Sunday, March 14, 2010
Last Call
So Thursday night after I had put in my weekly three hours of retail slavery, I was - gasp! shock! stop the presses! - supposed to meet up with a few friends for a couple drinks at a going away party. No big deal, right? I should have known that could (and would) never be the case. To start off my evening, DH and I were in a spat. I left for work pissed off, stewed about it even more while there, and then after another heated exchange on the phone while en route downtown, well... you add alcohol to that mix and see what happens. I also uttered the phrase, "I won't be home too late." Why I said that, I don't know. I NEVER go out, never do anything without at least one of the kids with me, so why did I open my mouth and speak those words? He knew it probably wasn't true, I knew it probably wasn't true, so why did I say it? To make a long story short, shots were purchased, shots were drank (I wasn't gonna say no, they cost money!), and I wound up a hot mess.

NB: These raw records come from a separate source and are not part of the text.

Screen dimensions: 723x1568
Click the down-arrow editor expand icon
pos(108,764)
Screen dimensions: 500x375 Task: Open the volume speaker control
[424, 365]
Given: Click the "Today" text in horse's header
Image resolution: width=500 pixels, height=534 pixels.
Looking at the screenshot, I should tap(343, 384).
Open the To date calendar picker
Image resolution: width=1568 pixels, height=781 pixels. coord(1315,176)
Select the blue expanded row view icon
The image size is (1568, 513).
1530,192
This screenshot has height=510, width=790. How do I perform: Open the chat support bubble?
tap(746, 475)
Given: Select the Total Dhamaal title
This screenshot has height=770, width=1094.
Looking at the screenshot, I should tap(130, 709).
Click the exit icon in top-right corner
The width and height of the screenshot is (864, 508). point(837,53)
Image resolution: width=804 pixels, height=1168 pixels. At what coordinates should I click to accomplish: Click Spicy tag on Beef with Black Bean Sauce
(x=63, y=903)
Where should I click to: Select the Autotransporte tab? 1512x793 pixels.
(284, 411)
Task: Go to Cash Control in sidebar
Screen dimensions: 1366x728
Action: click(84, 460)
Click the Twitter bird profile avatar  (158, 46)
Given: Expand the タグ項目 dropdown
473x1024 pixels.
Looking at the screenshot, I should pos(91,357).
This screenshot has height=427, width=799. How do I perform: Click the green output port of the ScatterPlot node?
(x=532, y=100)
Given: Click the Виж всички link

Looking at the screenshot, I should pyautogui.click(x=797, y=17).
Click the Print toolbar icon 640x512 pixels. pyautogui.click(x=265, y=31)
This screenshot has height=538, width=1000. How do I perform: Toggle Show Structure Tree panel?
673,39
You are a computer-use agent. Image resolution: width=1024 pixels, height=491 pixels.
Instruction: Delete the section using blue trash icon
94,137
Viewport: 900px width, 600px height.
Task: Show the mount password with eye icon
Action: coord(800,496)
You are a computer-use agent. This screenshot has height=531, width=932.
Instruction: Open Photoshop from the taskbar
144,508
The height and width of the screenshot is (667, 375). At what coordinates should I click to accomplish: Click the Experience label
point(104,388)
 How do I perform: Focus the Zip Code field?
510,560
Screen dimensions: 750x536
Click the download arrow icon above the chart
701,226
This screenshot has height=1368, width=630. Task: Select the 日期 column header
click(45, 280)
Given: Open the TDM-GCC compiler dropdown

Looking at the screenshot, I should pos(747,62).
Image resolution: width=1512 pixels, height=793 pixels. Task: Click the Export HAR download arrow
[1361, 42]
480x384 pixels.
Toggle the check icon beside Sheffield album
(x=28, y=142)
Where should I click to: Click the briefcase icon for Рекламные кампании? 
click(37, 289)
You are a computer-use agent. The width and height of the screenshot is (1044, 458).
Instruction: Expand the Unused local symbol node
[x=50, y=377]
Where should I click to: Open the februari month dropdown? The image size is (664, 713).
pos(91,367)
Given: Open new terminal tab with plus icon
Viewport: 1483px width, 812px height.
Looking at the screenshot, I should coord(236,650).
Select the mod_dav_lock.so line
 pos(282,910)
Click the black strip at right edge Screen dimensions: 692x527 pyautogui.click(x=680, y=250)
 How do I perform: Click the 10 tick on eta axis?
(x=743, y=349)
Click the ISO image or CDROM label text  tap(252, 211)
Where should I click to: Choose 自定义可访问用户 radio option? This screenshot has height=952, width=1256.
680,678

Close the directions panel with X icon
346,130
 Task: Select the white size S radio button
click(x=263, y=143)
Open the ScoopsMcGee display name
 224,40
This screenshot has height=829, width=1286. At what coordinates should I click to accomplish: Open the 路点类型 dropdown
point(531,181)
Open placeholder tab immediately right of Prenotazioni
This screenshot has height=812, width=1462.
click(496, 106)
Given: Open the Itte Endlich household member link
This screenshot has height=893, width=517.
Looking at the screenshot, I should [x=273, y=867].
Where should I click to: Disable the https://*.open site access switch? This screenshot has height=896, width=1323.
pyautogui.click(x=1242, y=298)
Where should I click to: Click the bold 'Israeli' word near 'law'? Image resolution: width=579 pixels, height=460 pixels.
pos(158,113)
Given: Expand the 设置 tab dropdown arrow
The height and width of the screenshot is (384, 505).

Luckily since my tolerance is pretty low (I was buzzed one beer in), I didn't have a hangover, but I will say my brain hurt for most of the next day. I think it's official though: I can't hang anymore. My young, cool, partyin' days are over and gone. While I had a blast, I was much happier to sit home yesterday and read a book than I was to go out for St. Patty's like my friends did. How did I get so old so quickly? I used to be able to drink people under the table, want to be out every night, and go on two hours of sleep the next day. How quickly the mighty fall. Ah well. It was nice to be Nic for a few hours, not Mommy, but I'm still stickin' with the latter.